El Gobierno de Salta se fijó la meta de dejar la pobreza con un dígito, por debajo de la media nacional, al terminar su mandato. Como la pobreza puede tener muchas acepciones, el director de Estadísticas precisó que se refiere a las necesidades básicas insatisfechas (NBI). El dato que surge del último censo de 2010 indica que el 19,4% de los hogares salteños era pobre. En ese momento, estábamos 10 puntos por encima de la media nacional, éramos la segunda provincia más pobre después de Formosa. La prioridad es no dejar a nadie afuera. Hace falta un enfoque multidimensional de la pobreza, porque las NBI no bastan para evaluar la situación social.
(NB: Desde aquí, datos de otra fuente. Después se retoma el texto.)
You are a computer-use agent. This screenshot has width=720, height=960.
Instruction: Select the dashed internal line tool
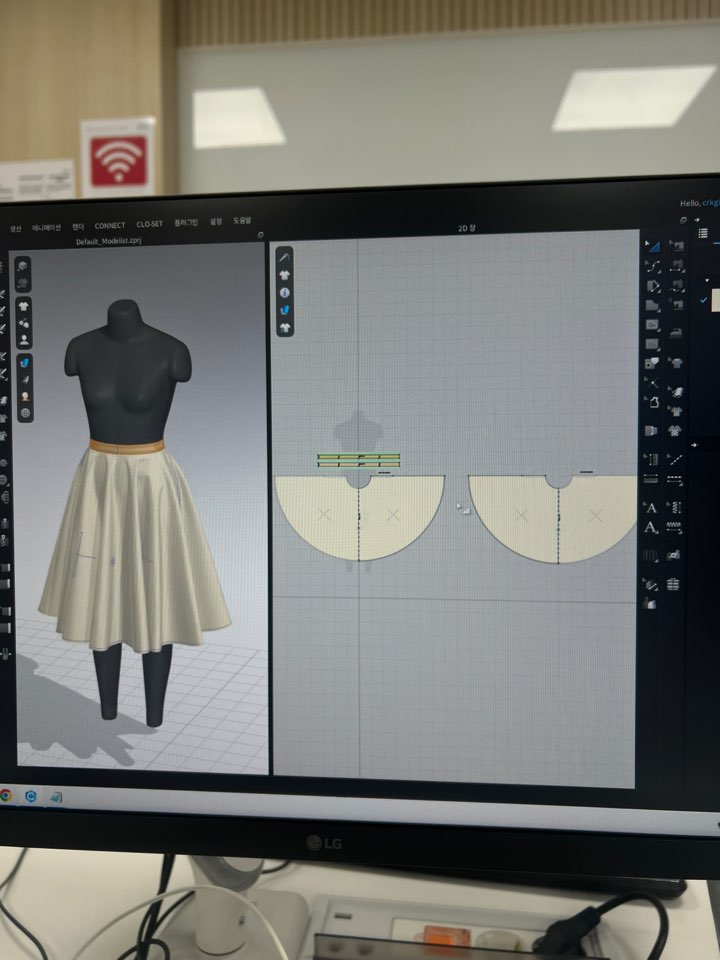click(x=675, y=459)
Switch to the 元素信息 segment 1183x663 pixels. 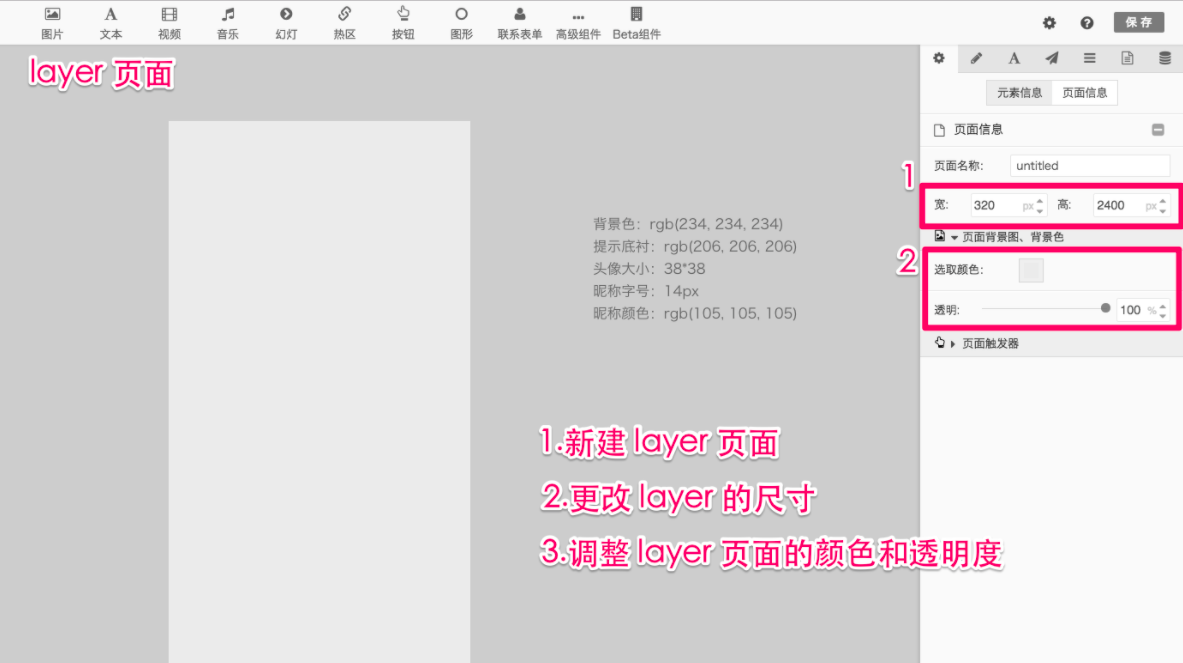[1019, 93]
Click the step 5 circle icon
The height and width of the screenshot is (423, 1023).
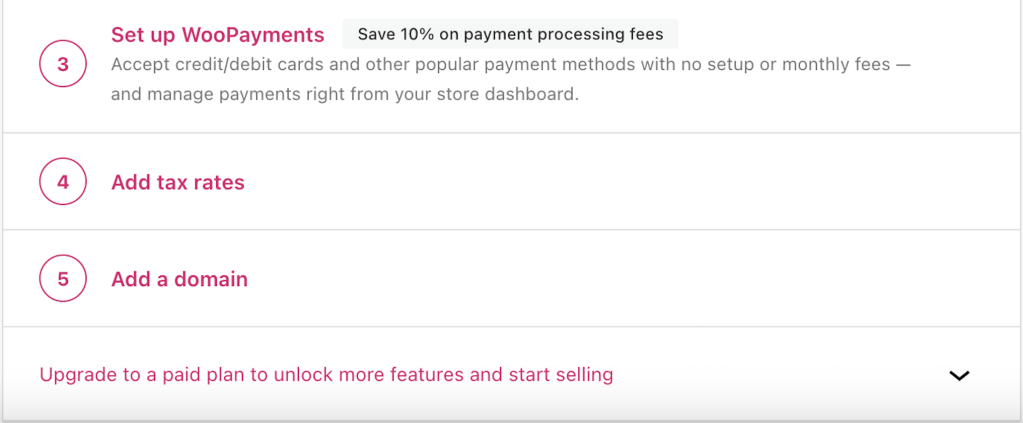click(63, 279)
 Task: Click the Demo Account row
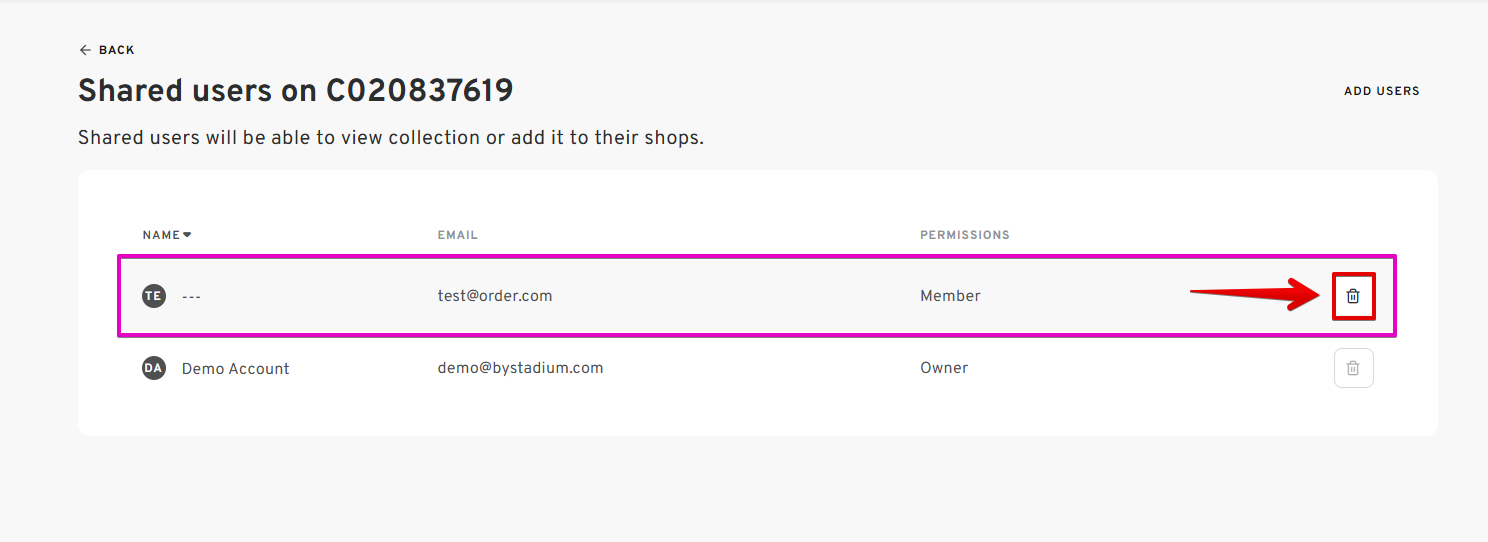757,368
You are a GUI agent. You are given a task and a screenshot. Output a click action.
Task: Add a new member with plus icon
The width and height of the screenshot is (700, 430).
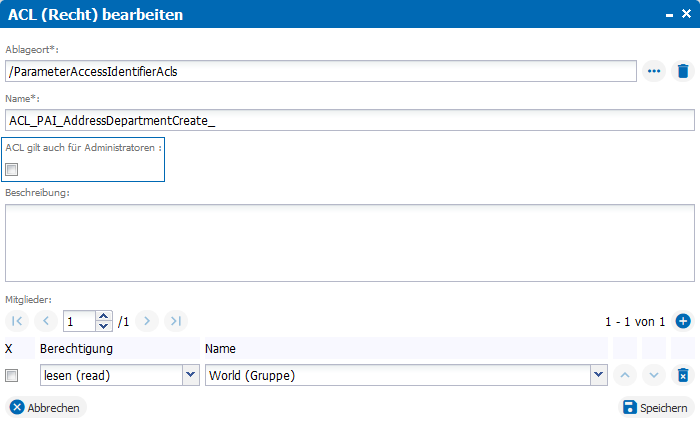coord(683,321)
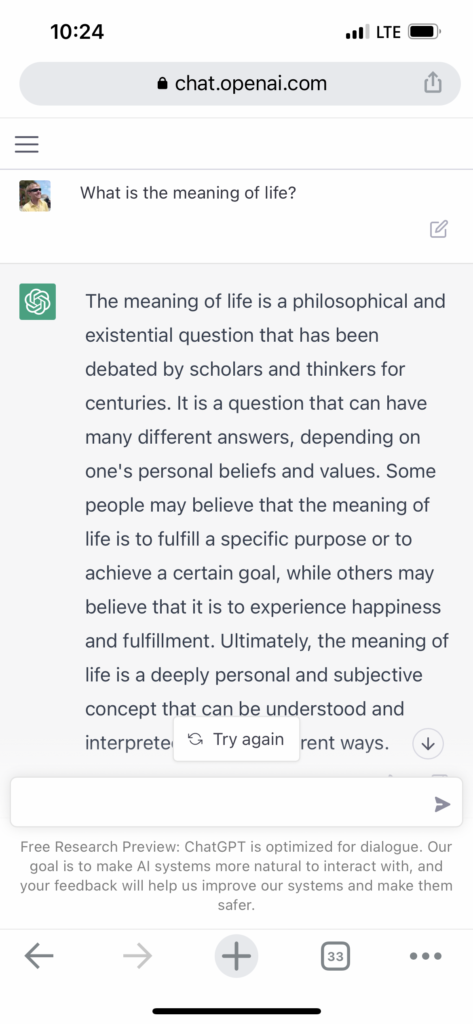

Ese 19,4% no deja de ser un promedio que oculta enormes disparidades al interior de la provincia. Casi la mitad de los hogares del departamento de Rivadavia era pobre, posicionándolo así como el departamento más pobre. A nivel municipio, Santa Victoria Este ocupaba el menos deseado primer lugar con el 61% de sus hogares bajo la pobreza.
La medición de la pobreza por NBI considera 5 dimensiones: hacinamiento, vivienda, condiciones sanitarias, asistencia escolar y capacidad de subsistencia. Y se define como pobre por NBI a un hogar con al menos una privación. Los indicadores que permiten conocer la evolución de la pobreza NBI son: hogares con más de 3 personas por cuarto, hogares que habitan en una vivienda de tipo inconveniente, hogares que no tienen ningún tipo de retrete, hogares con algún niño en edad escolar que no asiste a la escuela y hogares con 4 o más personas por miembro ocupado y cuyo jefe tiene baja educación. Se evidencian fuertes mejoras en la mayoría de los indicadores entre 2010 y 2014 principalmente en la capital de la provincia. Sin embargo, se perciben fuertes disparidades entre la capital y el resto de las localidades que se pueden analizar con la Encuesta Anual de Hogares Urbanos. Siempre "resto" tiene peor performance que la capital, incluso muestra aumentos en el porcentaje de hogares con hacinamiento, de tenencia de baño o letrina y de hogares con presencia de niños entre 6 y 12 que no asisten a un establecimiento educativo.
El grueso del problema de las necesidades básicas insatisfechas en Salta se encuentra en el hacinamiento y la capacidad de subsistencia. Por lo tanto, resolviendo estos dos asuntos (que no son poco) se alcanzaría la meta propuesta. Algunas consideraciones al respecto: 1) resulta positivo conocer hacia dónde se dirigen los esfuerzos del gobierno para aliviar la pobreza; 2) se evidencian fuertes mejoras en varios indicadores que describen la situación socioeconómica de la población, aunque las disparidades persisten; 3) la meta de pobreza NBI no resulta del todo adecuada, recordemos que se considera que una persona es pobre si tiene al menos una NBI, puede tener 1, 2, 3 o todas.
Entonces, sería más fácil reducir la pobreza liberando de esa situación a quienes están más cerca de salir: quienes tienen una privación. Es decir, en términos de reducir el indicador de pobreza puede llegar a existir menos incentivos a ayudar a quienes están en peor situación, con varias privaciones. Además, algunos problemas representados por el indicador NBI están prácticamente resueltos, establecer una meta casi resuelta es poco ambicioso.